Soyons honnêtes cependant : l’action menée par la société civile contre l’influence des représentants d’intérêts privés est avant tout une lutte de damage control (« contrôle des dommages »), en particulier sous le gouvernement Macron. Faute d’avoir des garde-fous nationaux efficaces et à la hauteur de ce que nécessiterait une démocratie en bonne santé, elle ne peut renverser la machinerie effrénée en cours. Elle reste toutefois absolument essentielle pour contrecarrer une partie de l’influence déployée par les entreprises privées et montrer que ni ces dernières ni l’État n’ont le champ libre pour étendre leur pouvoir. Si nous ne pouvons les faire reculer, nous pouvons a minima limiter leur influence. Et qui sait, si nous sommes suffisamment nombreux et nombreuses à nous mobiliser et que la conjoncture politique change, nous passerons peut-être un jour d’une stratégie du damage-control à un renversement du pouvoir d’influence.

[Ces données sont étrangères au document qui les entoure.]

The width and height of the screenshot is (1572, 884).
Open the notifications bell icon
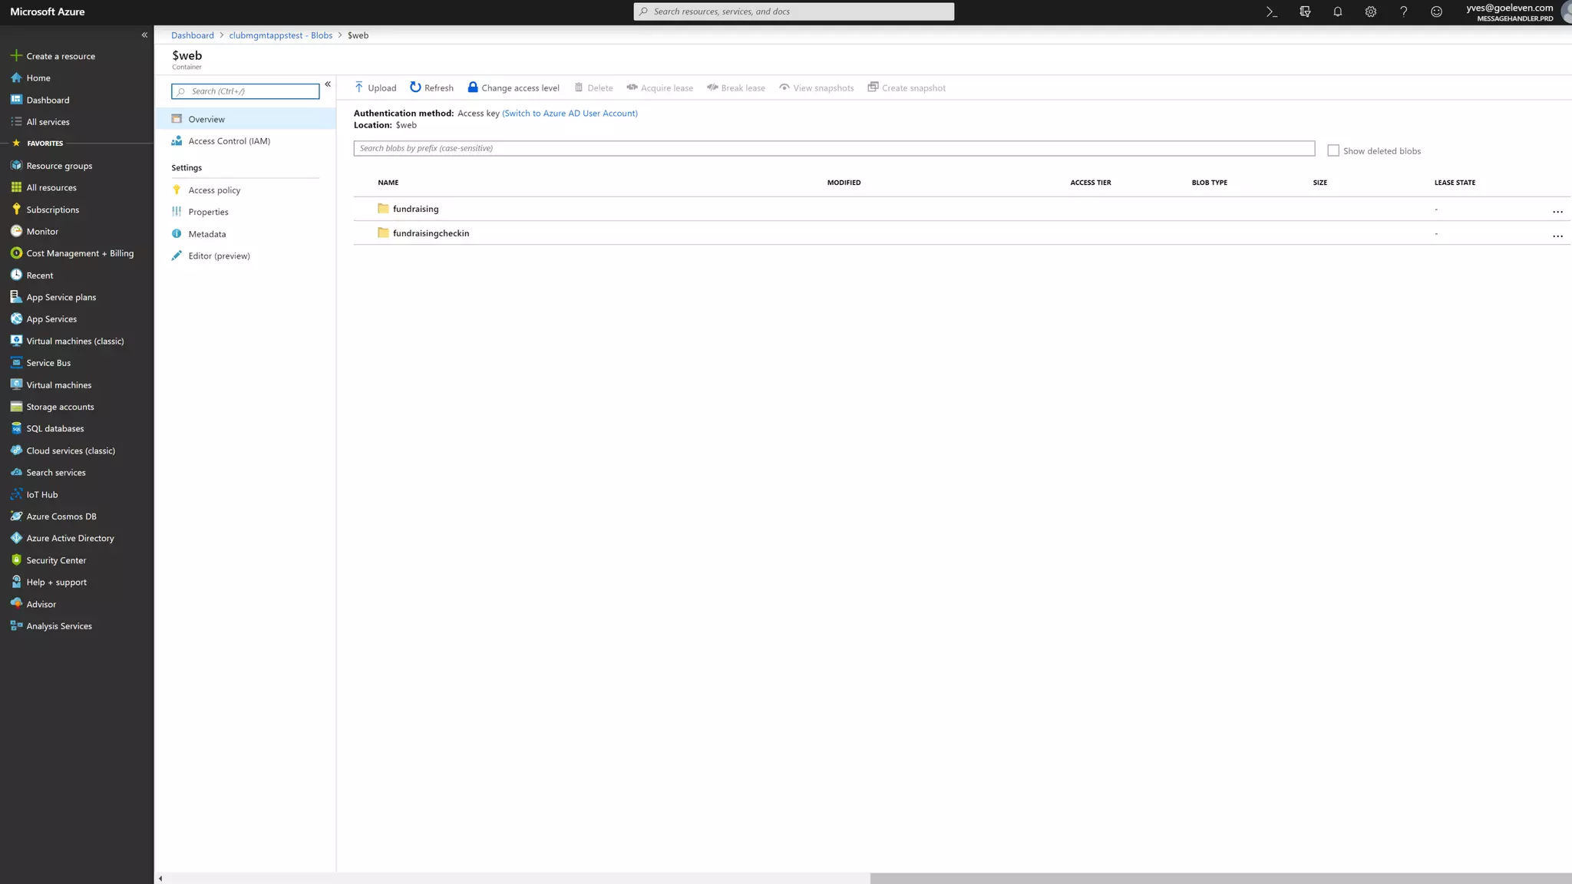(x=1337, y=12)
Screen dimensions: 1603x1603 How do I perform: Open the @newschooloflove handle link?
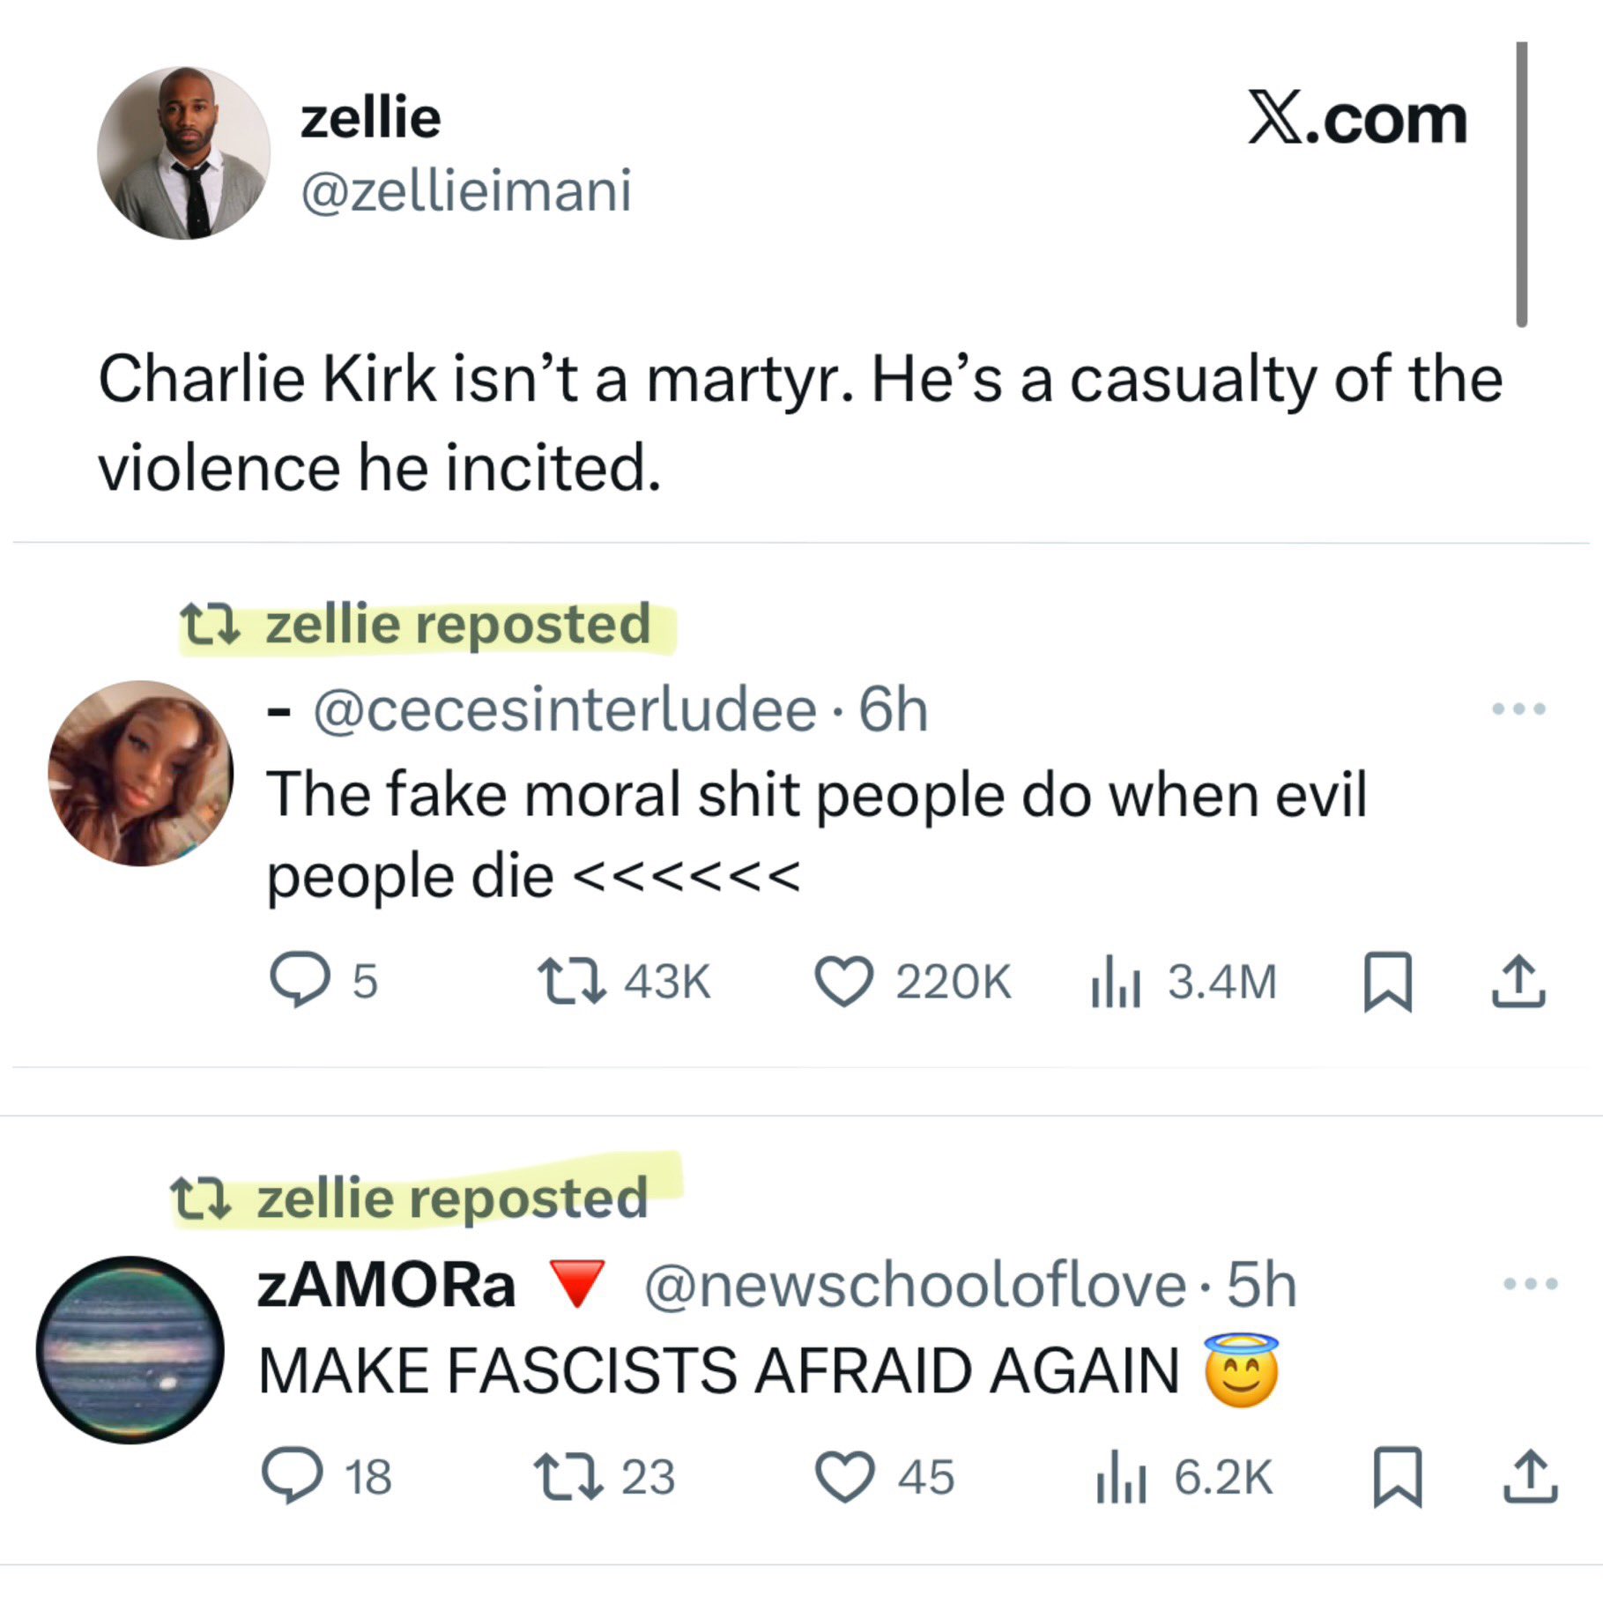[x=915, y=1285]
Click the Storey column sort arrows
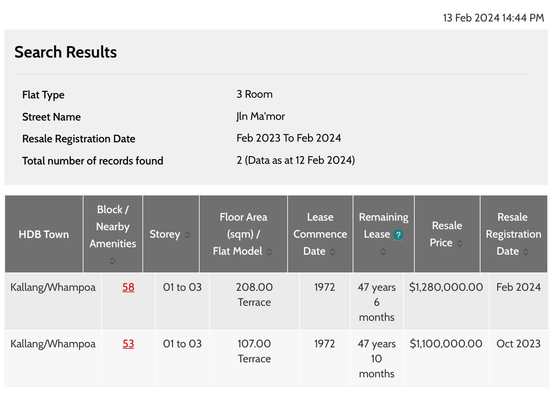The width and height of the screenshot is (552, 394). point(187,235)
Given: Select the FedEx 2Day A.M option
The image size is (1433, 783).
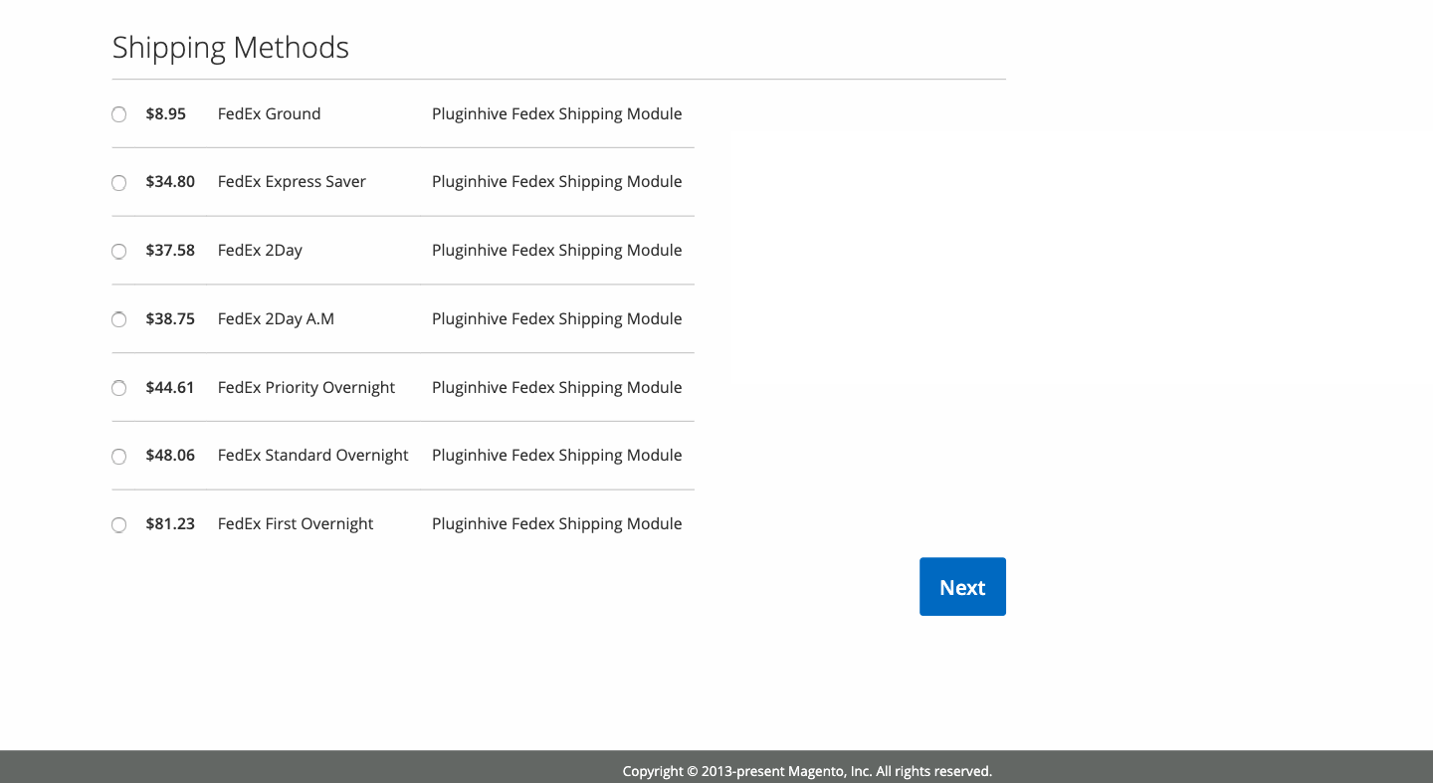Looking at the screenshot, I should click(118, 319).
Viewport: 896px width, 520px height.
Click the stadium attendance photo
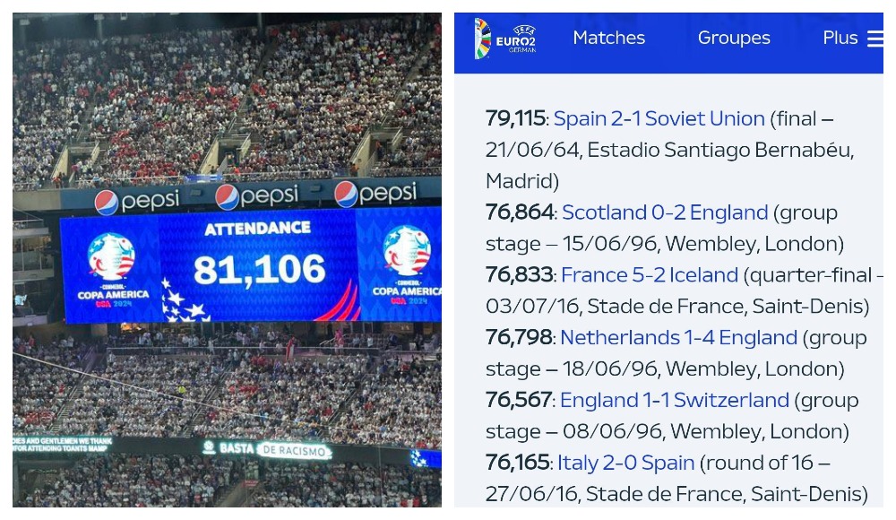[x=227, y=260]
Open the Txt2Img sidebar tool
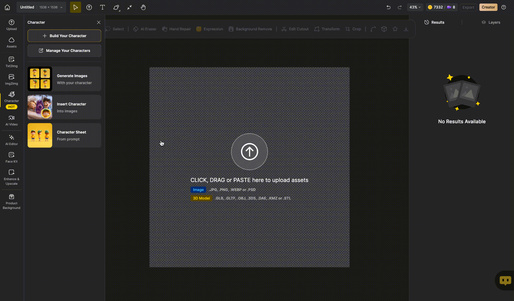The width and height of the screenshot is (514, 301). 11,62
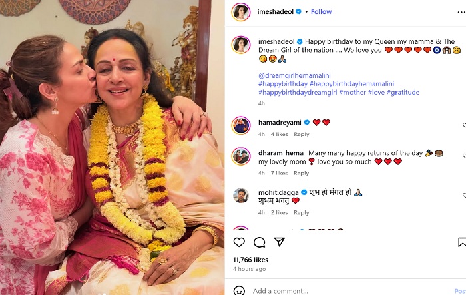The height and width of the screenshot is (295, 466).
Task: View the 7 likes on dharam_hema_'s comment
Action: pos(278,173)
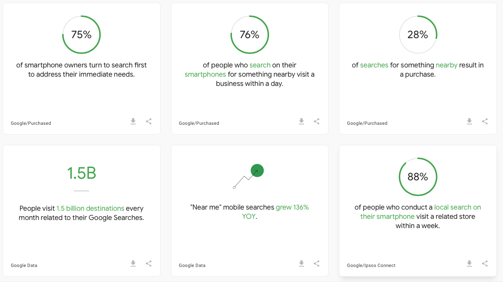Share the 28% nearby searches card

485,121
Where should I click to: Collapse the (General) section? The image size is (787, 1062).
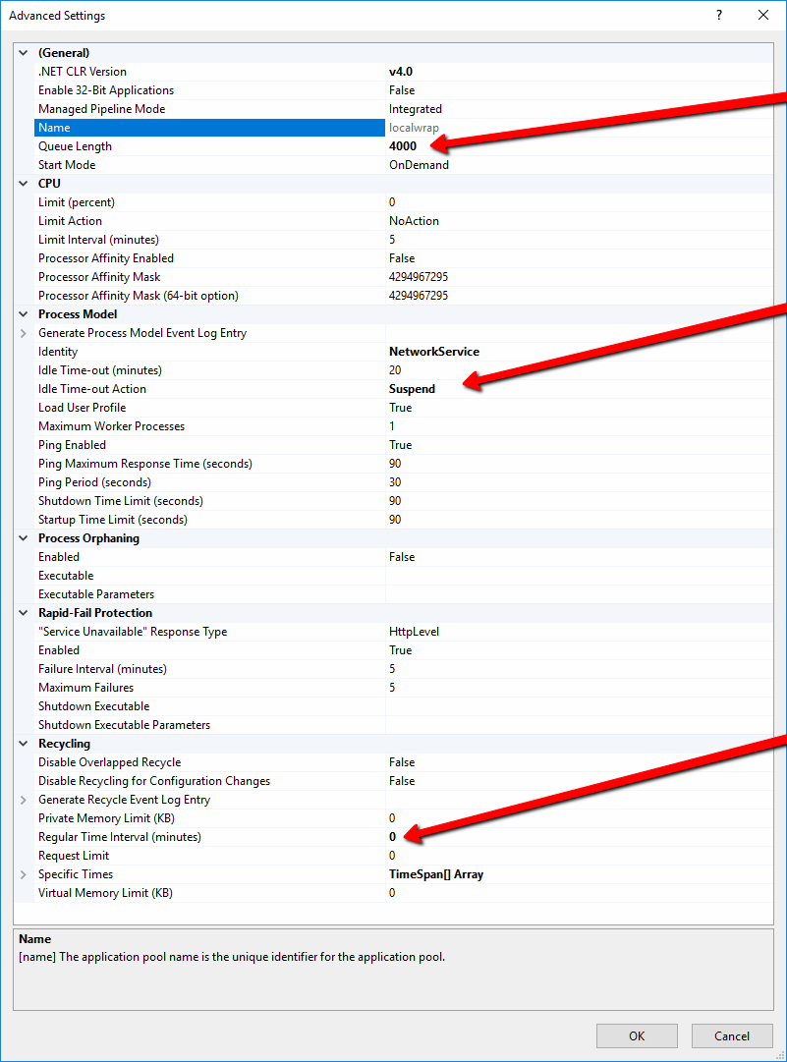[24, 53]
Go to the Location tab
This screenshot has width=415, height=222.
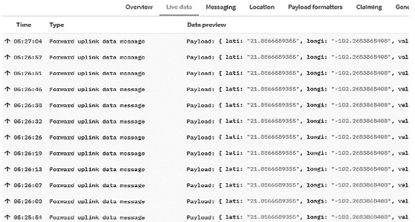tap(262, 7)
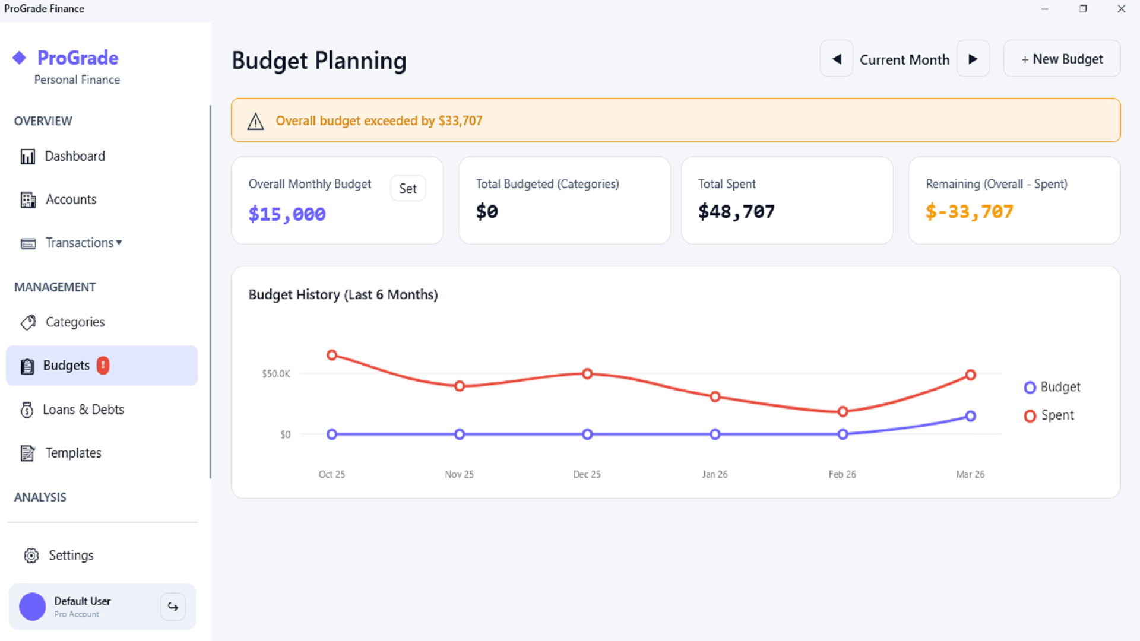Screen dimensions: 1140x641
Task: Click Set for Overall Monthly Budget
Action: pyautogui.click(x=408, y=189)
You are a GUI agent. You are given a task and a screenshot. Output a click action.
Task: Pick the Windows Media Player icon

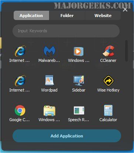point(79,51)
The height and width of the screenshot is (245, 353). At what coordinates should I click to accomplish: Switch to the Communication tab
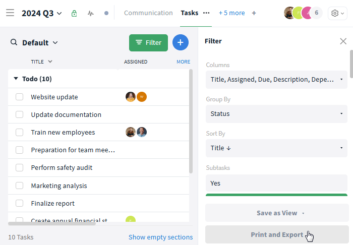[x=148, y=13]
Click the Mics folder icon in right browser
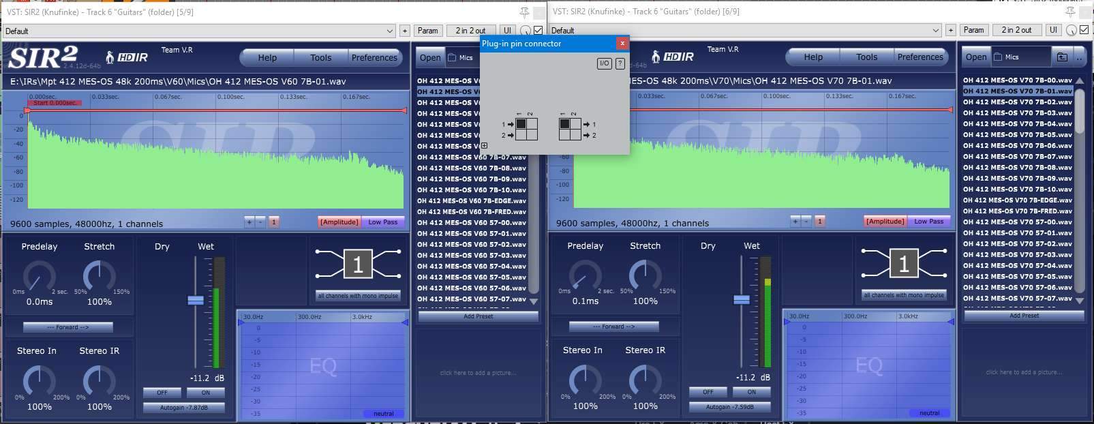Image resolution: width=1094 pixels, height=424 pixels. [998, 57]
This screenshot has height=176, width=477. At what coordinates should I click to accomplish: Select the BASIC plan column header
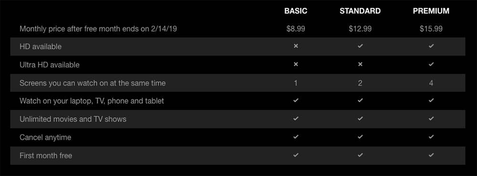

En attendant, une chose reste à la portée de milliers de personnes qui habitent en France : repousser, partout où c’est possible, la représentation d’intérêts privés. Il est possible de sentir, renifler, identifier les zones d’influence et d’ambiguïté. Prendre son courage à deux mains et les dénoncer. C’est par exemple ce qu’a fait Serge Hercberg, nutritionniste et ancien président du Programme national nutrition santé, en publiant Mange et tais-toi en 20221. Il y explique les pressions exercées par les lobbies de l’agro-industrie pour empêcher sa proposition de Nutri-Score de voir le jour. Une façon directe d’afficher au grand jour les manipulations du secteur pour torpiller toute tentative de transparence.

Si l’on fait partie du corps enseignant, il est également possible de refuser l’entrée de son école aux représentants des filières viande et sucre – comme l’a courageusement fait l’une des directrices d’école que nous avions interrogées lors de notre enquête sur les lobbies de la viande à Greenpeace France. Une autre option est de veiller au grain lorsqu’un ou une nutritionniste intervient auprès des enfants : cette personne est-elle rémunérée par Interbev, le lobby des viandes rouges, ou par une autre filière agricole ?

Le poète humaniste Étienne de La Boétie écrivait, au XVIe siècle : « Les tyrans ne sont grands que parce que nous sommes à genoux. » Je ne suis pas totalement d’accord avec cette idée ainsi rédigée – ce serait nier les verrous mis en place par les dirigeants et les acteurs économiques pour préserver le statu quo capitaliste et oppressif de l’agro-industrie. En revanche, j’adapte volontiers cette maxime ainsi : les tyrans sont d’autant plus grands que nous sommes à genoux.